— PROBLEM DETAILS —
Your copy should hold the lines below from the first through the one that contains "Prime Flow (1011, 856)", each retyped exactly, and no pictures.

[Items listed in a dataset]
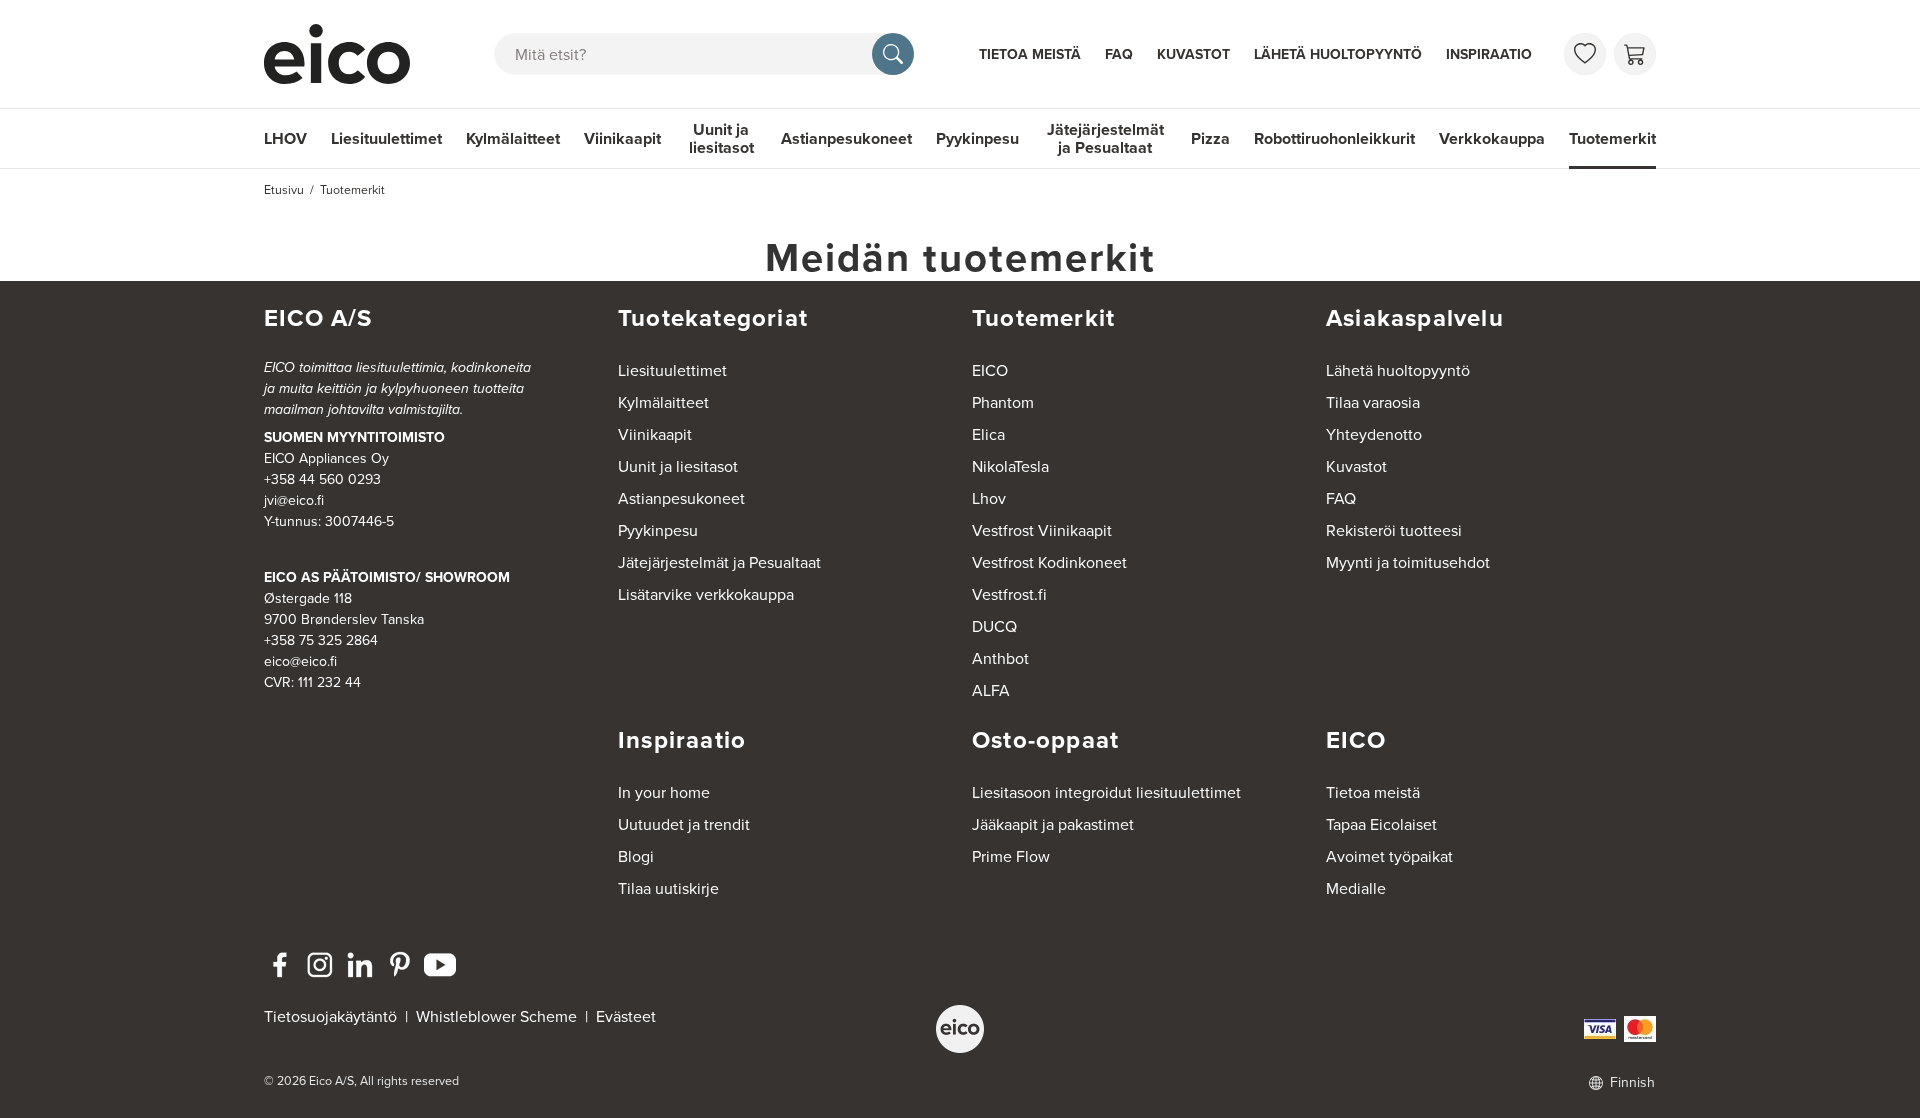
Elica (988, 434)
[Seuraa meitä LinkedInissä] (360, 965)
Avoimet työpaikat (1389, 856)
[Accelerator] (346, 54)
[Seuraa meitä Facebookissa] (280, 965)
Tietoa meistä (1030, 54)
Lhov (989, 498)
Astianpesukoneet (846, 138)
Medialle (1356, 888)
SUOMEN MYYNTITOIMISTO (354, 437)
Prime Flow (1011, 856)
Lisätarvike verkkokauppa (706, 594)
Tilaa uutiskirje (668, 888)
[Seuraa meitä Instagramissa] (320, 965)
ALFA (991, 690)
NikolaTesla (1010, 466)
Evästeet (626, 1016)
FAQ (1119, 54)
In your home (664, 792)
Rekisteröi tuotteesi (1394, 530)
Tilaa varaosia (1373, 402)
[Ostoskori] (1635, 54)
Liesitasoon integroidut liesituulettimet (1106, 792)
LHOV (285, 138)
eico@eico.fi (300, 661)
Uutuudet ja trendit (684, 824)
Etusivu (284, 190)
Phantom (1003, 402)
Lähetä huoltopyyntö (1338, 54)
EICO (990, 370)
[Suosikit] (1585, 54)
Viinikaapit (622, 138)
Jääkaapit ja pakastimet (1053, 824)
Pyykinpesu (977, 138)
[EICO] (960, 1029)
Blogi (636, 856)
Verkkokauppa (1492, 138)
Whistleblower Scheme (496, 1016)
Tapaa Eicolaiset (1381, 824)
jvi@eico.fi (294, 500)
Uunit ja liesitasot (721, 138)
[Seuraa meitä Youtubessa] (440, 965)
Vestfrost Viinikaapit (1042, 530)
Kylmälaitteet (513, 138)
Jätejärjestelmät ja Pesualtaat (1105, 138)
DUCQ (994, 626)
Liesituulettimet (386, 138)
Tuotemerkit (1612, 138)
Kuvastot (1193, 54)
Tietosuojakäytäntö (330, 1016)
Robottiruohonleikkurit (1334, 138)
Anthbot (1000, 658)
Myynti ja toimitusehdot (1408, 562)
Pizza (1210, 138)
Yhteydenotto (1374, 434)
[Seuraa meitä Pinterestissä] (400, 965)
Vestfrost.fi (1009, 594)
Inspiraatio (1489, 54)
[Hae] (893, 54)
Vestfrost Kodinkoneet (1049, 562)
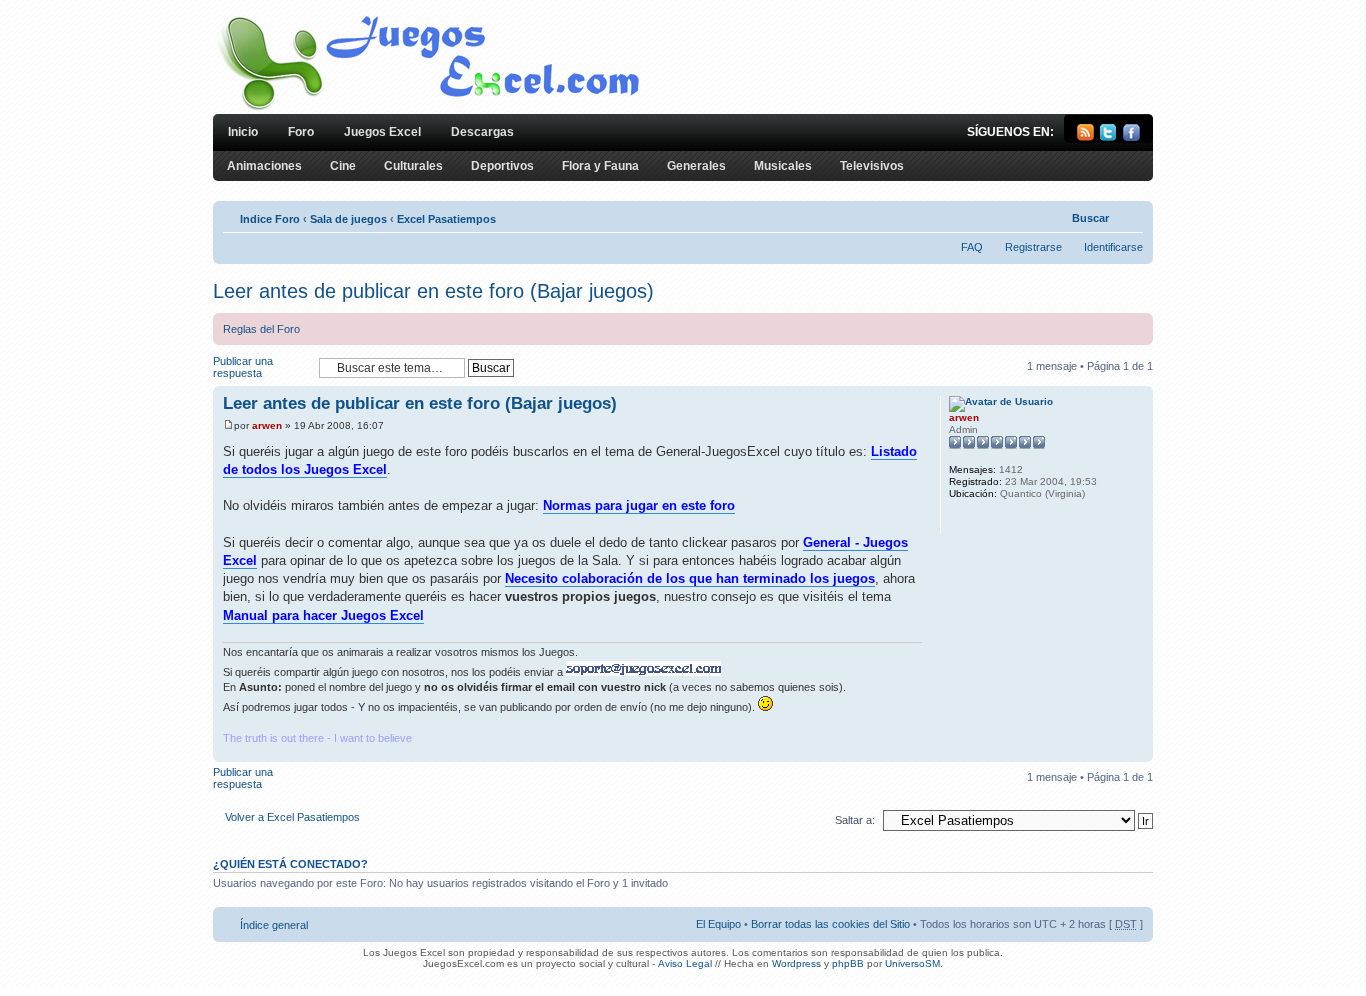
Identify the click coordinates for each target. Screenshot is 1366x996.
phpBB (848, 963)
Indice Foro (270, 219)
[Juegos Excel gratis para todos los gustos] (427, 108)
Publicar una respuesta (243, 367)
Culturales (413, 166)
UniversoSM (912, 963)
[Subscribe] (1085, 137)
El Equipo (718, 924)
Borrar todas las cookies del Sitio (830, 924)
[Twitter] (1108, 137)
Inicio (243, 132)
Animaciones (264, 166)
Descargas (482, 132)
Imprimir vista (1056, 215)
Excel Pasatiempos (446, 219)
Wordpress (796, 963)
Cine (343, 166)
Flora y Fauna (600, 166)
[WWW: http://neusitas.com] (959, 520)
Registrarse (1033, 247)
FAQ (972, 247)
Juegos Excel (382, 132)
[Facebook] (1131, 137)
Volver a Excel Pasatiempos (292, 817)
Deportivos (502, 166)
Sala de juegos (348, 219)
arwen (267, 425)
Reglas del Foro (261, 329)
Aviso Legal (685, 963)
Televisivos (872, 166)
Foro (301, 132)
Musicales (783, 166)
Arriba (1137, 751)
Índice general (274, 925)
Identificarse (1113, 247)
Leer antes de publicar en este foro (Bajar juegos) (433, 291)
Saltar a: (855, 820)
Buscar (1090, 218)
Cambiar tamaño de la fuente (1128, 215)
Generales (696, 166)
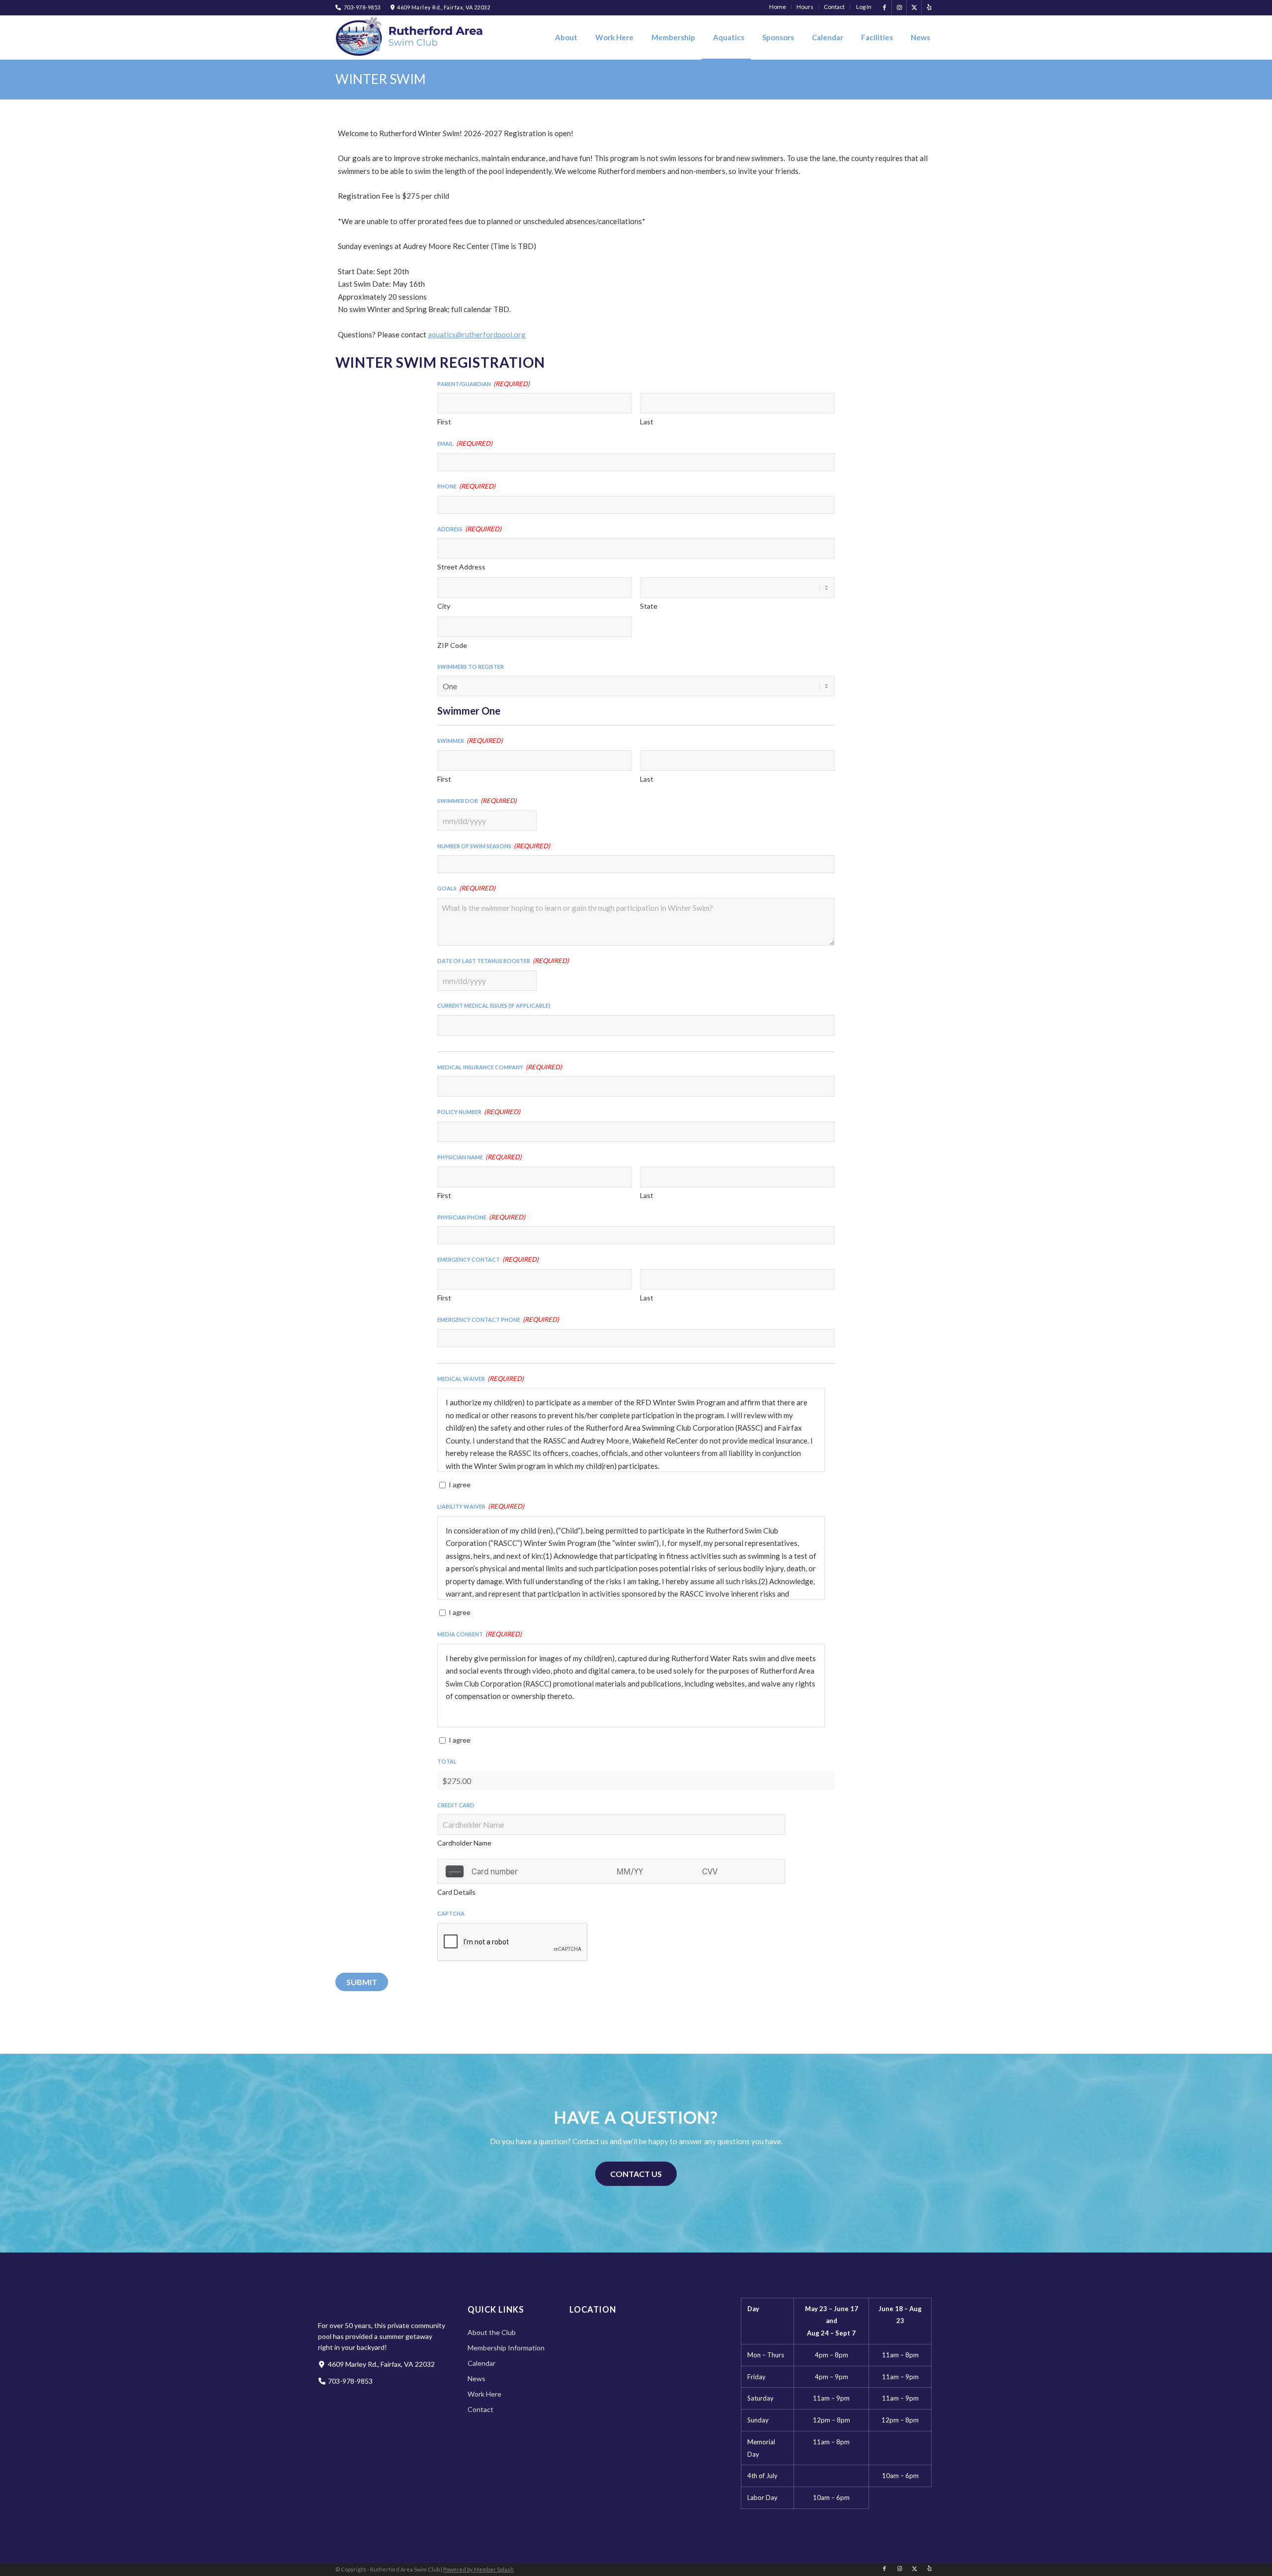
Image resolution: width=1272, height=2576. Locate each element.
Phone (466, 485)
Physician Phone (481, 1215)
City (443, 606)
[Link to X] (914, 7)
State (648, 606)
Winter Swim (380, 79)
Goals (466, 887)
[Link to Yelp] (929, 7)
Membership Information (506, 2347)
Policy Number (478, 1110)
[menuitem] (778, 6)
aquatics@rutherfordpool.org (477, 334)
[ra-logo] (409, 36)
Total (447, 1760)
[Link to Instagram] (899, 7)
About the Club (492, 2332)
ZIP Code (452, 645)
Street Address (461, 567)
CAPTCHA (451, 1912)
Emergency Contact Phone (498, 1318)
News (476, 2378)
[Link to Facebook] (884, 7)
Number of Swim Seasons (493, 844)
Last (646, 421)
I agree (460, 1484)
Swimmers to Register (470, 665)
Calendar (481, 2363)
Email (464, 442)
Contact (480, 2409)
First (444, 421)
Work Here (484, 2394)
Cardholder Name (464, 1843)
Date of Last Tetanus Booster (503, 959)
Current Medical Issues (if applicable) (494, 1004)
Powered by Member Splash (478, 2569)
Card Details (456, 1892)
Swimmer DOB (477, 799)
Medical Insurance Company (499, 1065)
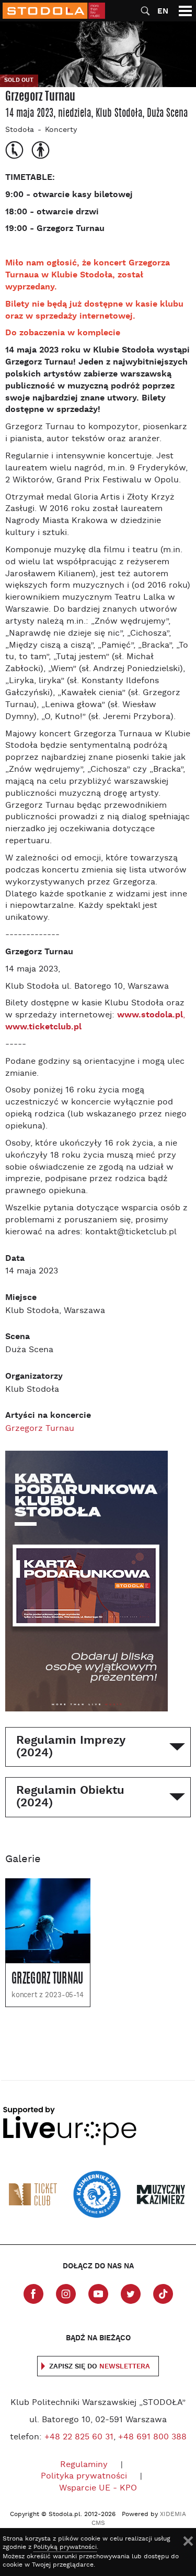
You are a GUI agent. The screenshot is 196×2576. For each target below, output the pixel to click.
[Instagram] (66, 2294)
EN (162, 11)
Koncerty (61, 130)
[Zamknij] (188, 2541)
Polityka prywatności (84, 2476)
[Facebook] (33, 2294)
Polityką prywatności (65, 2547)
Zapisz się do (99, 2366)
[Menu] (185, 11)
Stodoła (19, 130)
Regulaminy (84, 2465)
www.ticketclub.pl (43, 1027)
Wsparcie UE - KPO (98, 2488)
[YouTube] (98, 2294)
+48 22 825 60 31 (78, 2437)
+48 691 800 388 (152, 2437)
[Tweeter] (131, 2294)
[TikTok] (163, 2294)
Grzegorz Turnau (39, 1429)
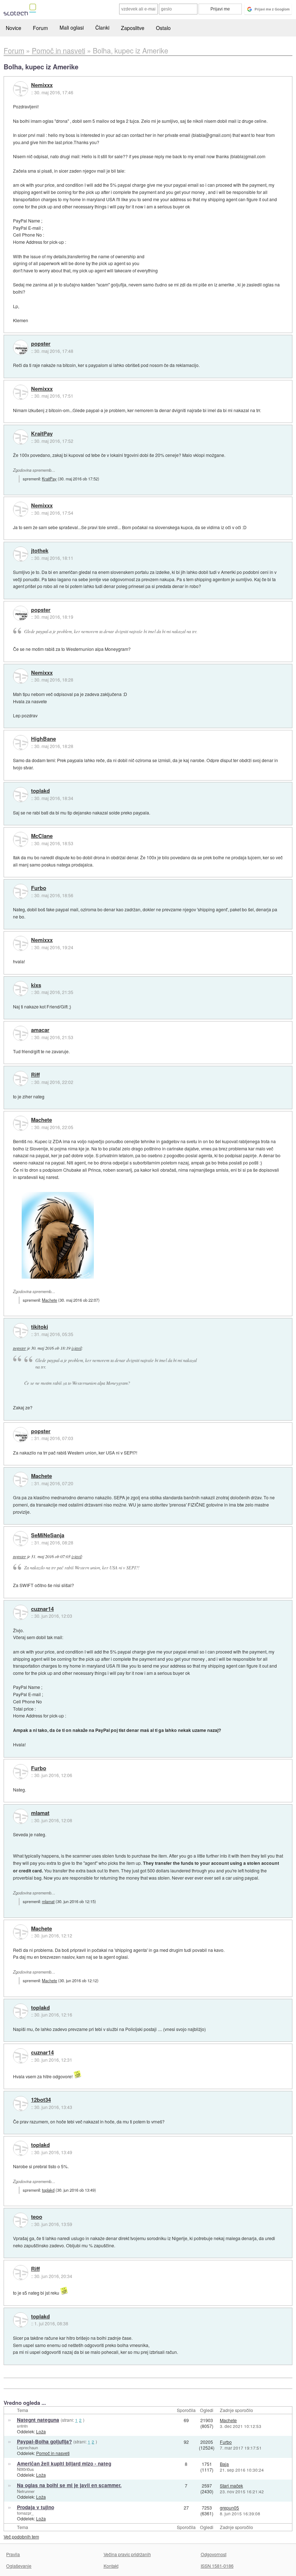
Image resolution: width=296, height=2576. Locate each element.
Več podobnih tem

— TASK OUTPUT —
Elica (988, 434)
[Seuraa meitä LinkedInissä] (360, 965)
Avoimet työpaikat (1389, 856)
[Accelerator] (346, 54)
[Seuraa meitä Facebookissa] (280, 965)
Tietoa meistä (1030, 54)
Lhov (989, 498)
Astianpesukoneet (846, 138)
Medialle (1356, 888)
SUOMEN MYYNTITOIMISTO (354, 437)
Prime Flow (1011, 856)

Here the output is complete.